Est-ce que cela va continuer ainsi ? Comme M. de Boissieu, je pense que la situation peut encore s'aggraver parce que le problème est surtout celui de la faiblesse du dollar. À quoi cela correspond-il ? Probablement au sentiment confus que les Américains assument des responsabilités politiques et militaires qui dépassent les bases économiques de leur pays, si prospères soient-elles. Les États-Unis sont un géant dont on commence à se demander s'il n'a pas des pieds d'argile.

Il est évident que l'euro est hémiplégique. Il a besoin d'une politique d'accompagnement, il y va du crédit politique de l'Europe. Aussi longtemps que nous n'aurons pas donné le sentiment que l'Europe à vingt-cinq est gouvernable, notre fragilité équilibrera celle des États-Unis.

C'est pourquoi il faut accepter la constitution de M. Giscard d'Estaing. Si l'Europe est gouvernable, elle fera, tôt ou tard, une politique monétaire.

--------------------------------

EXERCICE PROPOSÉ A —
D'après le passage sur l'euro et le dollar, que faut-il accepter ?
EXERCICE PROPOSÉ B —
Prolongez le passage sur l'euro et le dollar en reprenant juste après sa dernière phrase.

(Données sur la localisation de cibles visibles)

--------------------------------

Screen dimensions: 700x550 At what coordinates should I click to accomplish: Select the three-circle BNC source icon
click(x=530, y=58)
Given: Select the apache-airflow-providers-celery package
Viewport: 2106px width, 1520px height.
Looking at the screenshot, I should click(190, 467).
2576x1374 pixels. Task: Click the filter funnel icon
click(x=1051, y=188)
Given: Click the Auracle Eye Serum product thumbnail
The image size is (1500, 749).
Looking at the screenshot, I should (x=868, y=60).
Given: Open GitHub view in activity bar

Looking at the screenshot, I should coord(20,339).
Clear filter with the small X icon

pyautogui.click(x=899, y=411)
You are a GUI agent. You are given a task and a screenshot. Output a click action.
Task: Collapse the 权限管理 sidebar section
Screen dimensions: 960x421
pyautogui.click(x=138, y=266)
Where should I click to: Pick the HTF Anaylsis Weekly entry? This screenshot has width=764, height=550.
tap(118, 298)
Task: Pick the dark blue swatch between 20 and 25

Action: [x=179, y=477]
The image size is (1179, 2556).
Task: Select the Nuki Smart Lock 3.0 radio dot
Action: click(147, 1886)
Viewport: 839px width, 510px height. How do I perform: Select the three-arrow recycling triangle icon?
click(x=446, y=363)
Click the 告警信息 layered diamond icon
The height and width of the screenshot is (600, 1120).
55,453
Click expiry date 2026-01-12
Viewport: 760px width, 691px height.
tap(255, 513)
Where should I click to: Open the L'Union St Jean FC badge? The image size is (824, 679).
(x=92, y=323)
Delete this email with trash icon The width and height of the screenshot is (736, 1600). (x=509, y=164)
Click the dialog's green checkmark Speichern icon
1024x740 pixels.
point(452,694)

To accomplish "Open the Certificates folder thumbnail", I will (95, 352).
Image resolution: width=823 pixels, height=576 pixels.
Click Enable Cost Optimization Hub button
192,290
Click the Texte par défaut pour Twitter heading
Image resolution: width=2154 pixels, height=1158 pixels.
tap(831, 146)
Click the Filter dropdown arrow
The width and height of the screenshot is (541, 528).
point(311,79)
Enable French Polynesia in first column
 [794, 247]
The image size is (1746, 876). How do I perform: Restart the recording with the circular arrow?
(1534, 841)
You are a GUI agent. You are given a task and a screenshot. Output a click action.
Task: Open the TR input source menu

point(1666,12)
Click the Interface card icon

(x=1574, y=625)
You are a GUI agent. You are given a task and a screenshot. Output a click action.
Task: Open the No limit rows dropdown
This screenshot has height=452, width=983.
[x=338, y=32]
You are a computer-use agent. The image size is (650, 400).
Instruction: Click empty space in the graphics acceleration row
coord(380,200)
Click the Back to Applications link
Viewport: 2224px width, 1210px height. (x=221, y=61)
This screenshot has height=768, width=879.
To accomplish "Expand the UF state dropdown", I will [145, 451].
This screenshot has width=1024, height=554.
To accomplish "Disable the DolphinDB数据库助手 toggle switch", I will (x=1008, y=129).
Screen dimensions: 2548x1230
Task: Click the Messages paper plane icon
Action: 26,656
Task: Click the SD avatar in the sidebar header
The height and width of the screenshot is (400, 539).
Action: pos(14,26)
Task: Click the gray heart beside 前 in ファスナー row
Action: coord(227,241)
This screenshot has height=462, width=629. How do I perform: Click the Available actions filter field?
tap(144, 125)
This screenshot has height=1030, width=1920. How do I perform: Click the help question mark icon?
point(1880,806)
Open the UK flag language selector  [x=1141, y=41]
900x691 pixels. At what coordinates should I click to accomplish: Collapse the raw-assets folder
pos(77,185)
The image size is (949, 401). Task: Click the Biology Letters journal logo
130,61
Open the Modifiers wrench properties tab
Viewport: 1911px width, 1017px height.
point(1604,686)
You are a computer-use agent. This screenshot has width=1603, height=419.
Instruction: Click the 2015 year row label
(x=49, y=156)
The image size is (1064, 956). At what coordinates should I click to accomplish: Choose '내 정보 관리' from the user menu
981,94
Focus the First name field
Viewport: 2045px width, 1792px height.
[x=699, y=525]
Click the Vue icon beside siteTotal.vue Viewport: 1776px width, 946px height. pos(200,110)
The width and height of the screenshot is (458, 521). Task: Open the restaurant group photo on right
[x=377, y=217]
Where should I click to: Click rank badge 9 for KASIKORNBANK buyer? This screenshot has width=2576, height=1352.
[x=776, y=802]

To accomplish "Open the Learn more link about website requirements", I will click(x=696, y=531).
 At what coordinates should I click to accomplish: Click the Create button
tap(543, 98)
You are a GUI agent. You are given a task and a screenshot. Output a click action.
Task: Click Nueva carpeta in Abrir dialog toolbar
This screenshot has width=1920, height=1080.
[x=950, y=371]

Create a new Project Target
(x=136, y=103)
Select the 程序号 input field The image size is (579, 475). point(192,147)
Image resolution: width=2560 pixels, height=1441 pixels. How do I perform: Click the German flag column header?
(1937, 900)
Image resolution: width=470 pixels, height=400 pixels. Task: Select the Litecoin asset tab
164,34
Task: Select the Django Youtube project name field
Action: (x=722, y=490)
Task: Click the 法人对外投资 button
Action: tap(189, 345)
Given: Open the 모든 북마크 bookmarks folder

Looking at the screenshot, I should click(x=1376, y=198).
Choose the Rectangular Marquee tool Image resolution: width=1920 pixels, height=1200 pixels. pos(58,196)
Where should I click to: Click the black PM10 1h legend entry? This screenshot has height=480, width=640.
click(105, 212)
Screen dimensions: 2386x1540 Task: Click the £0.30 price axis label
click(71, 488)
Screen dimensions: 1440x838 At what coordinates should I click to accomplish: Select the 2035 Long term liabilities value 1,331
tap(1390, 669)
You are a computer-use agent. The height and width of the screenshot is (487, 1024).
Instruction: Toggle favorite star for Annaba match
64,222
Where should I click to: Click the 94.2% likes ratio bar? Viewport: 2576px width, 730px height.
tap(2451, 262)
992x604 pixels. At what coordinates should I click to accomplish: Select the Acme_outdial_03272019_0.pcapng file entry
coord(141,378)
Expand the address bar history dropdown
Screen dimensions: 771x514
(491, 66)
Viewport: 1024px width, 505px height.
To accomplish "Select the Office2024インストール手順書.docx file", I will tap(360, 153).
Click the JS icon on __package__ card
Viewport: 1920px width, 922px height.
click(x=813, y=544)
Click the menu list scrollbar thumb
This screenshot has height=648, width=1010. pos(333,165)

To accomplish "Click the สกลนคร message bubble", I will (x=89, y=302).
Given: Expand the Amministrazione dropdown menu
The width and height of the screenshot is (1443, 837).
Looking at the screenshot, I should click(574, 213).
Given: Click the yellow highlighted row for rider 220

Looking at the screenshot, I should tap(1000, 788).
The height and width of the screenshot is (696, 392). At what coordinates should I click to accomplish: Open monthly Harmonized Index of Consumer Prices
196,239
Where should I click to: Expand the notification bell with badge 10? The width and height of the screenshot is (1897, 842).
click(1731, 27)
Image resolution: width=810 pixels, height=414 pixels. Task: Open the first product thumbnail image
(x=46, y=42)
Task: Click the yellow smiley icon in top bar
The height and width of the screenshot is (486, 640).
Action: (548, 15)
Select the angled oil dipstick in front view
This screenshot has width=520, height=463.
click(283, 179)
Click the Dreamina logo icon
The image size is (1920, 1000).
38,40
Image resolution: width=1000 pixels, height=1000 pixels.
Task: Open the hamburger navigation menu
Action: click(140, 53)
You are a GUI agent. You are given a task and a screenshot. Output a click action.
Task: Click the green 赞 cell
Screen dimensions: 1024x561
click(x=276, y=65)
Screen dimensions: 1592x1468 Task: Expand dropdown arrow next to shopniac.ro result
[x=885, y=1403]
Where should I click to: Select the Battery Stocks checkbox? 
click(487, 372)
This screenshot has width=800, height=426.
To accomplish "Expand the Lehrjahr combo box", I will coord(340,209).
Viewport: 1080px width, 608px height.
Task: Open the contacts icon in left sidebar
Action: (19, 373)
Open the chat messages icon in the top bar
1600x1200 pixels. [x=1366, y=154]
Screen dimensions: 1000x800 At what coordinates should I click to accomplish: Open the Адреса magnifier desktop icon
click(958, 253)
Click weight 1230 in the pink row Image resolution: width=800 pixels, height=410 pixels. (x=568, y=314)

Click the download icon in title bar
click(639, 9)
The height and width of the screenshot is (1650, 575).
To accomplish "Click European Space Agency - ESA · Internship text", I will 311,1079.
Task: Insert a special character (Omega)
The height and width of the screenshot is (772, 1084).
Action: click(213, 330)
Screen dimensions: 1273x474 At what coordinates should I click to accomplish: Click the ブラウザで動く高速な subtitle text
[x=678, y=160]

--------------------------------

RÉSULTAT DE L'EXERCICE A —
Il faut accepter la constitution de M. Giscard d'Estaing.

RÉSULTAT DE L'EXERCICE B —
· M. Michel PÉBEREAU

Actuellement, les États-Unis ont un grave problème économique : leur déséquilibre. Ce pays consomme structurellement plus qu'il ne produit, ce qui le contraint à s'endetter. Ce déficit structurel atteint 4 à 5 % de leur PIB. Il faut donc que le reste du monde finance leur déficit. C'est une des causes de la faiblesse permanente du dollar. D'autre part, leur économie est très prospère et a de bonnes perspectives ; cela incite le reste du monde à y investir plus que nécessaire.

Les Européens ont un énorme problème : nous ne produisons plus assez, nous n'avons pas de capacité de développement propre. Le dynamisme des entreprises européennes n'est pas en cause : il est très grand. Mais la rigidité des structures en place bride la croissance économique. L'Europe souffre de ce mal, qu'il lui appartient de corriger.

Une fois que chacun se sera attaqué à son problème, on pourra parler sérieusement de coordination des politiques. Si l'on veut stabiliser les taux de change entre le dollar et l'euro, il faut qu'Américains et Européens se mettent d'accord sur ce qui est raisonnable. On en est loin ! On ne peut pas fixer administrativement un taux de change mais on peut se mettre d'accord sur ce que l'on juge raisonnable et appliquer des politiques qui y correspondent.

À l'évidence, l'Europe manque de coordination économique. Quand les hommes politiques ont décidé de créer l'Europe, ils ont demandé aux entrepreneurs de s'adapter. Cette fois, c'est à eux de s'adapter.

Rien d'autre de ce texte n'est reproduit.